Genesis officials were still evaluating the committee’s request.
“We support efforts to better understand the virus, and how we as a nation and as a provider can improve care of our nation’s seniors. Throughout this pandemic, Genesis has been very transparent and forthcoming, providing information to patients, residents, families and the media, as well as state and federal governments,” a spokeswoman said.
A Life Care Centers for America spokeswoman told McKnight’s the company was also reviewing the notice, adding that “it will take us some time to evaluate the extent of the information being requested.”
The Centers for Medicare & Medicaid Services is also being investigated under the inquiry. The committee is seeking information regarding the agency’s enforcement of health and safety regulations during the crisis, data collection and provision of life-saving supplies.

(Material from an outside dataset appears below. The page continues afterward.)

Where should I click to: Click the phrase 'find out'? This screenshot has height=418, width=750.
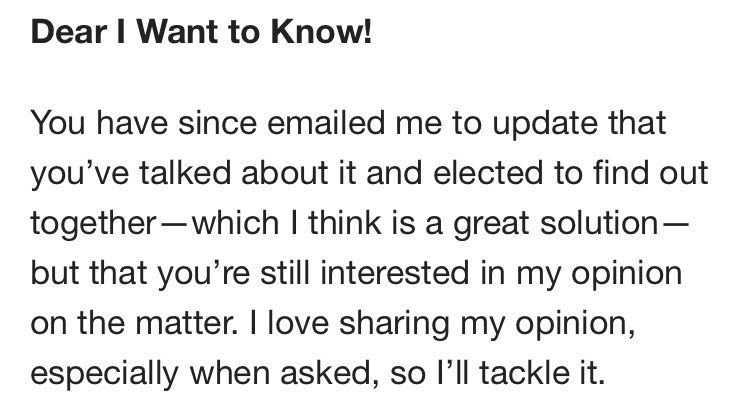[x=651, y=173]
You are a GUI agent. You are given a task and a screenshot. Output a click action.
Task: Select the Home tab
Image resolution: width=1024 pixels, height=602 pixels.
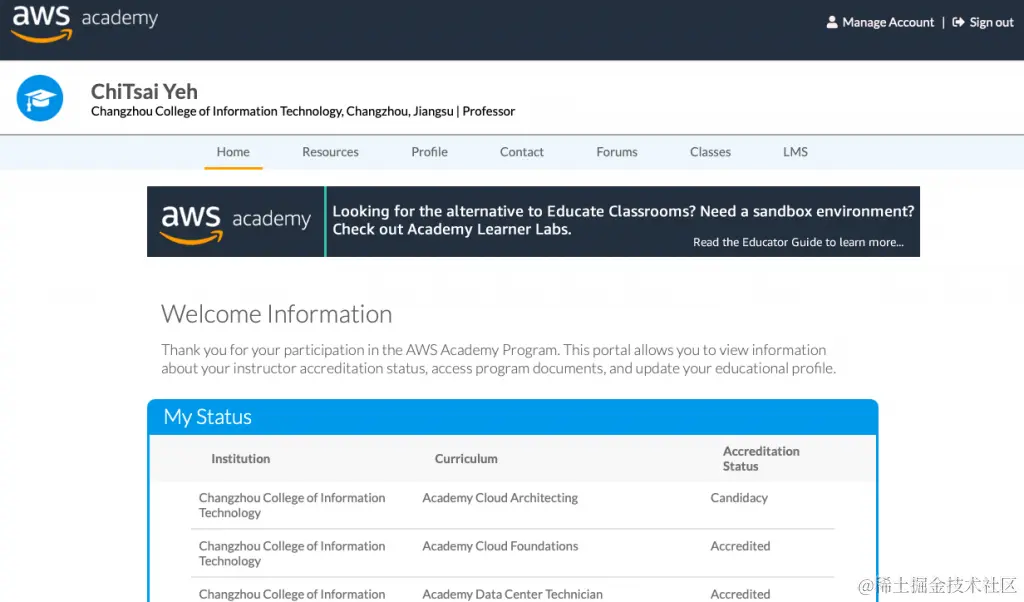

“The Subcommittee is concerned that lax oversight by [CMS] and the federal government’s failure to provide testing supplies and personal protective equipment to nursing homes and long-term care facilities may have contributed to the spread of the coronavirus and the deaths of more than 40,000 Americans in these facilities,” Subcommittee Chairman Rep. James E. Clyburn (D-SC) wrote.
“Despite CMS’s broad legal authority, the agency has largely deferred to states, local governments, and for-profit nursing homes to respond to the coronavirus crisis,” he added.
The committee set a June 30 deadline for both the companies and CMS to return the requested information.